An editorial in the latest issue of PLoS Biology speaks of the need for evolutionary based reasoning in medical education .
Does viagra cialis online pharmacy pharmacy without Evolution Make Sense?
Catriona J. MacCallum
The title is a take from Dobzhansky's quote "Nothing in biology makes sense except in the light of evolution"
The interesting thing from this editorial was some of the reasons why evolutionary reasoning is not taught in medical schools. For example:
"One reason that evolution doesn't figure prominently in the medical community is that although it makes sense to have evolution taught as part of medicine, that doesn't make it essential. As explained at a meeting on evolution and medicine I recently attended in York, United Kingdom (the Society for the Study of Human Biology and the Biosocial Society's 2006 symposium, “Medicine and Evolution”), medicine is primarily focused on problem-solving and proximate causation, and ultimate explanations can seem irrelevant to clinical practice. Crudely put, does a mechanic need to understand the origins, history, and technological advances that have gone into the modern motor vehicle in order to fix it?"
I do not understand the reasoning behind the last sentence in this paragraph at all:
"Many diet-related conditions that typify industrialized populations-e.g., obesity, hypertension, and tooth decay-have been explained as resulting from an evolutionary mismatch between our over-refined, fat-filled contemporary diet and the environment to which humans were once ideally adapted.
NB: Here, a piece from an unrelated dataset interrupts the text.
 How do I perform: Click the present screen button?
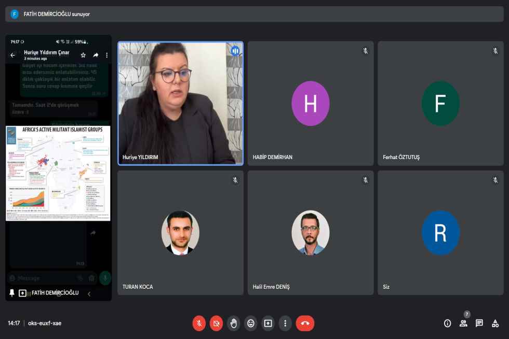(x=268, y=323)
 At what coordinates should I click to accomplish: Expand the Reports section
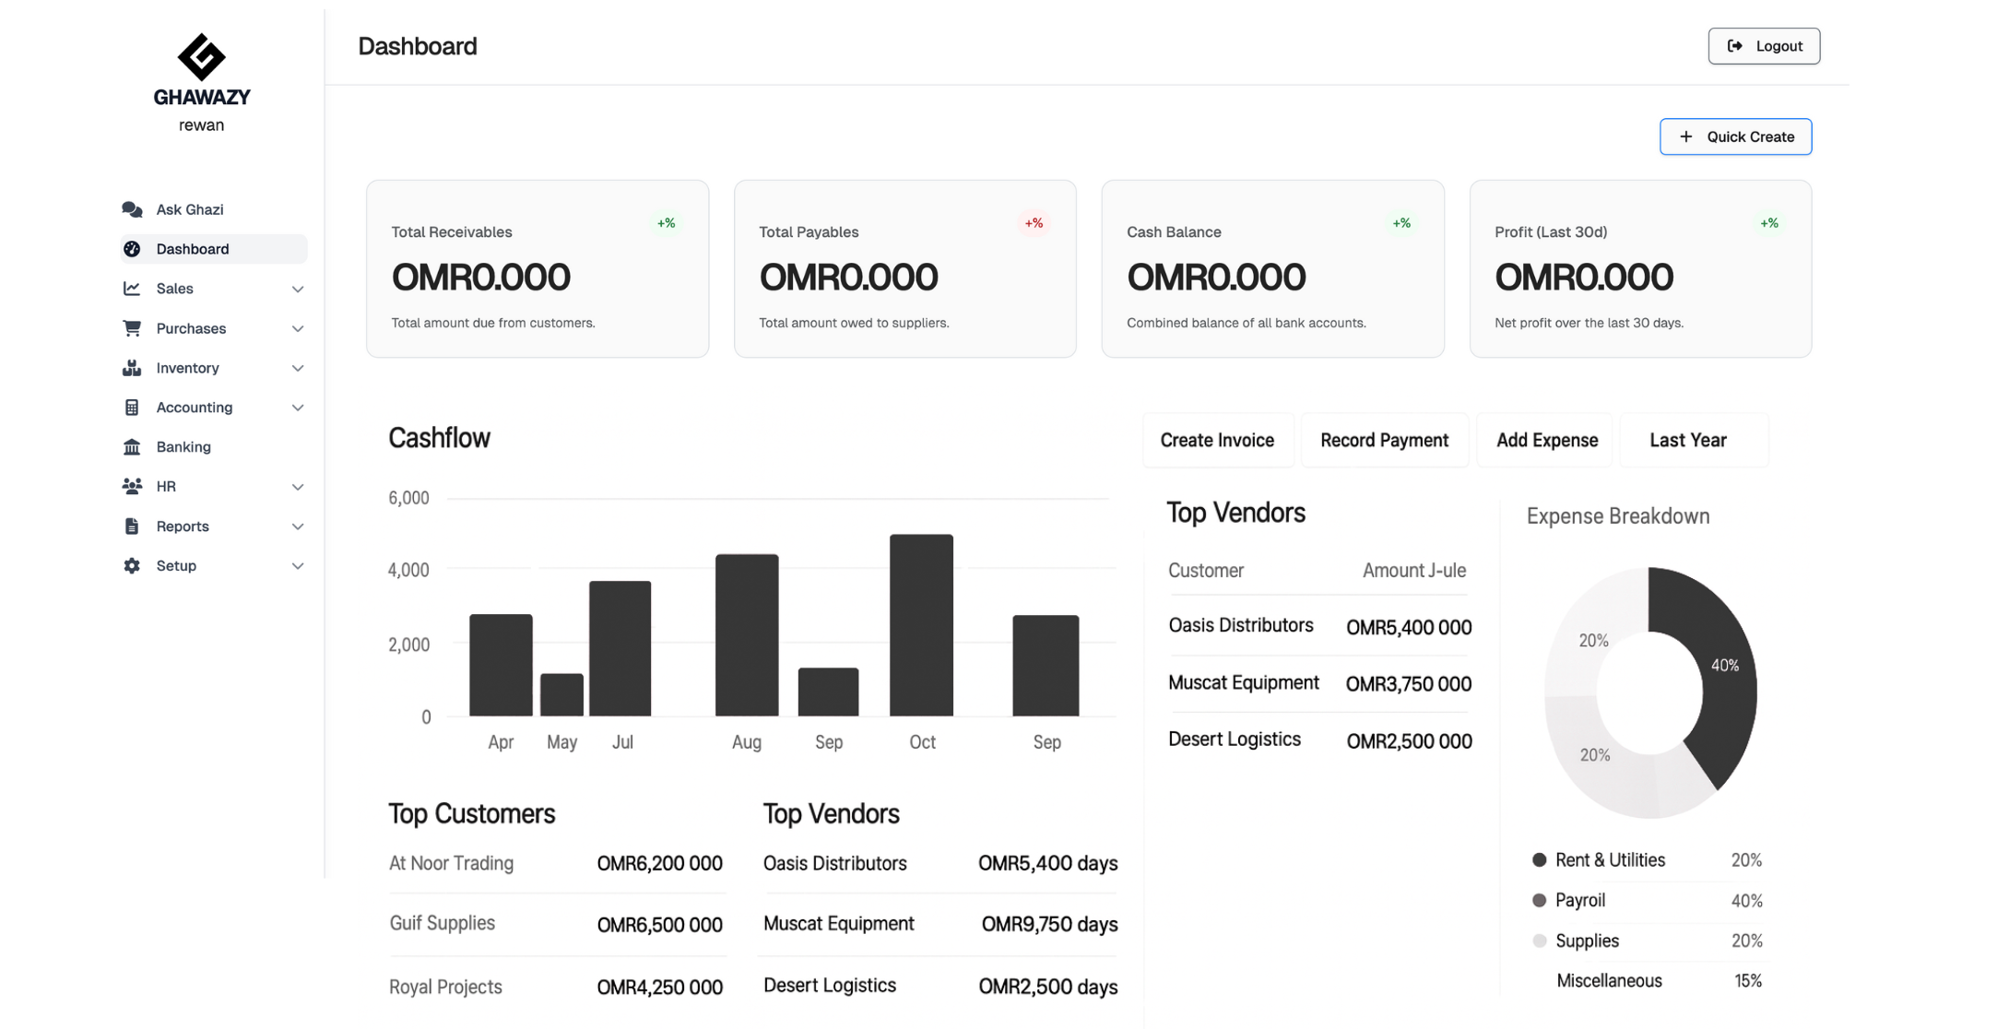click(297, 526)
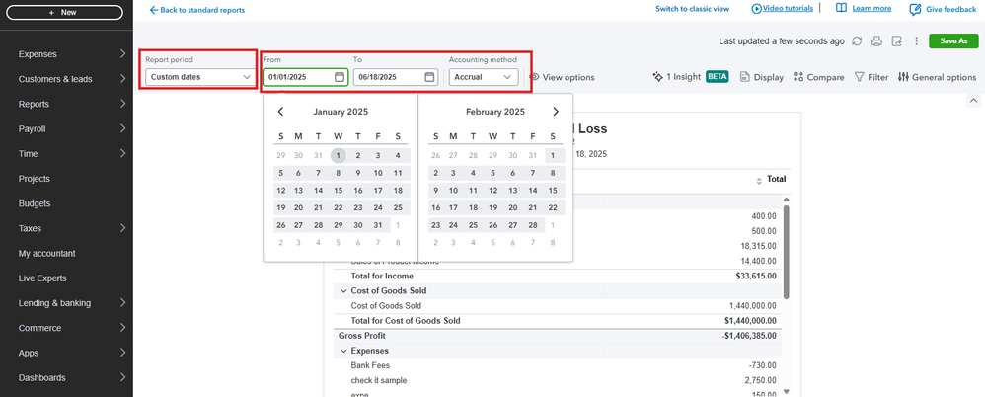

Sarah Elton (Hull York Medical School, UK) cautioned that while this analogy (the “environment of evolutionary adaptedness”) has been useful as a research tool and has led to public health campaigns for better diets (more seeds, nuts, fish oil, etc.), recreating such a typical “Stone Age diet” as a benchmark can be misleading. Human ecology in the past was at least as variable as human (and other primate) ecology is today."
...what does "variable" have to do with it?